Community Resilience

The Prevention Institute's report says, "Community resilience is the ability of a community to recover from and/or thrive despite the prevalence of risk factors and adversity. A resilient community can be described as having social competence, problem-solving capacity, a sense of identity, and hope for the future. A resilient community provides a triad of protective factors: caring relationships, high expectations, and opportunities for participation. Prevention strategies have focused largely on reducing risk factors. Equally important is building upon and enhancing resilience in communities. Enhancing community resilience can have long-term, positive impacts on individual and community health."

The traditional approach to health disparities has focused somewhat narrowly on "risk factors" -- and they are important, no doubt about it. But eliminating factors that threaten health and safety "does not necessarily achieve the presence of conditions that support health."

The Prevention Institute's report concludes, "Focusing on building community capacity and resilience has three important results:

1) community members are brought into the process and feel a greater vested interest in successful change

2) community members can apply new skills to address other health factors

3) community members gain skills and sense of efficacy that can permeate many aspects of their lives and improve broad life outcomes.

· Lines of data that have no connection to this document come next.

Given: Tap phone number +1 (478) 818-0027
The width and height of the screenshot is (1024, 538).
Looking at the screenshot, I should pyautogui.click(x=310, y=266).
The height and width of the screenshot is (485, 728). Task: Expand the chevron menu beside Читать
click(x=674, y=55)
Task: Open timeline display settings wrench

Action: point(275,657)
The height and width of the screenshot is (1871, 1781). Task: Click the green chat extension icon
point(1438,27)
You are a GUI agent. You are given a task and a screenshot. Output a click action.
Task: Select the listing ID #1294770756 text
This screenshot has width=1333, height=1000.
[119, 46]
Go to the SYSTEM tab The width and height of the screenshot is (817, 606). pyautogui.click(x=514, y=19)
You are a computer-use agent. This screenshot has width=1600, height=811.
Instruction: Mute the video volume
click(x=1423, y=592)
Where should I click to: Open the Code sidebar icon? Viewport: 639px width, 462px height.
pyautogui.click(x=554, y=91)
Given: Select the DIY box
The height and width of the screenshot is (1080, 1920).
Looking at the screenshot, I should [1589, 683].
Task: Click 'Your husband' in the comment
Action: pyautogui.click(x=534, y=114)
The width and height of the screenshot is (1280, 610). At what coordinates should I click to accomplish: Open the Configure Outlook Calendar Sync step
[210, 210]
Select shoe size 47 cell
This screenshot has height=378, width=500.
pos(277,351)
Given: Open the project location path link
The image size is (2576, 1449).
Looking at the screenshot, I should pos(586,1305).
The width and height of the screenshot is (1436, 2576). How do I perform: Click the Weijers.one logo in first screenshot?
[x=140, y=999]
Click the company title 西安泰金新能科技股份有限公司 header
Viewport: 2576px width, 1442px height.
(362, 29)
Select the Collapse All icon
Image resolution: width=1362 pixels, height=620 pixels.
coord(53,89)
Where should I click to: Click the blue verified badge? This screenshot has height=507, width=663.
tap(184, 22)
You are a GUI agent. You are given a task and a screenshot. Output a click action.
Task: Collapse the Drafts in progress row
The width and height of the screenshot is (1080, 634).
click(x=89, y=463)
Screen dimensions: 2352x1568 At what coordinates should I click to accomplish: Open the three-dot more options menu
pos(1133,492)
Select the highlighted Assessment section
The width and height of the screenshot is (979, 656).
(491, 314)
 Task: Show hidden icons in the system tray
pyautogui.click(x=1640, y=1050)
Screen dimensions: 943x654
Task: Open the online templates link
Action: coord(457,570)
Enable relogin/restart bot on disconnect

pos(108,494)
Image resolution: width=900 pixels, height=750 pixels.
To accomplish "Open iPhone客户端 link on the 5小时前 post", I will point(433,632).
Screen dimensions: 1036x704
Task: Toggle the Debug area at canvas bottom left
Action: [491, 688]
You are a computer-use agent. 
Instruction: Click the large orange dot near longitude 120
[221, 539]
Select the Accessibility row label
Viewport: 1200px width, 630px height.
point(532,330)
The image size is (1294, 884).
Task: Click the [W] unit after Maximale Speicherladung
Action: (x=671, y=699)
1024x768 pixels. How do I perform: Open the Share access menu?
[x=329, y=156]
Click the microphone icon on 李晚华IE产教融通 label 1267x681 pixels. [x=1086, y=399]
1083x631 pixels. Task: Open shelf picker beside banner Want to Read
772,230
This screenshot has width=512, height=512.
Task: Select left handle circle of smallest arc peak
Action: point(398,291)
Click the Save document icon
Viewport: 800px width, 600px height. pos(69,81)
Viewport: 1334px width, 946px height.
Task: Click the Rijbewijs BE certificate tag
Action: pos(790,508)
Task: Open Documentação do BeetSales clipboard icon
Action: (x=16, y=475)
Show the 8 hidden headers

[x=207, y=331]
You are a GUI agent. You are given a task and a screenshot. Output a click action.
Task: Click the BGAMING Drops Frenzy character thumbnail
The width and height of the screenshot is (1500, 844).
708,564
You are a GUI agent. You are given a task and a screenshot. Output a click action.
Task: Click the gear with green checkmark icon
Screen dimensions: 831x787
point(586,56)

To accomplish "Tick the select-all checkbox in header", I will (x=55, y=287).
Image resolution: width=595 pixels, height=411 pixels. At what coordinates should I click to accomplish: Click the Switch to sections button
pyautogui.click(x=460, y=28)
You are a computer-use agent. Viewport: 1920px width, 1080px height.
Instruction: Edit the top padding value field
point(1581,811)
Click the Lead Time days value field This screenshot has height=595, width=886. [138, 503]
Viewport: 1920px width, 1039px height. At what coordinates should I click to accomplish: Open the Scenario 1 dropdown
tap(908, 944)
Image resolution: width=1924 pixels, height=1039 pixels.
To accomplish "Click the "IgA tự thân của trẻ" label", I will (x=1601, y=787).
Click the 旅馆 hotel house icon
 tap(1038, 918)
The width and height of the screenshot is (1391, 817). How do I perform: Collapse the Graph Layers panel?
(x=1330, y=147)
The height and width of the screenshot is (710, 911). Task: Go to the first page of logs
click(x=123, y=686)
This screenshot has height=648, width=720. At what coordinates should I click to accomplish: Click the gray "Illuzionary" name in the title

The U.S. currently spends $33 per person per year preventing illnesses and $3300 per person per year treating illnesses.

The "medical model" -- one doctor, one patient -- is unaffordable for tens of millions of people. Community-based prevention programs offer a much better return on dollars invested.

Primary prevention has been the core idea of public health practice for 150 years. We "environment and health" advocates would do well to remember this history.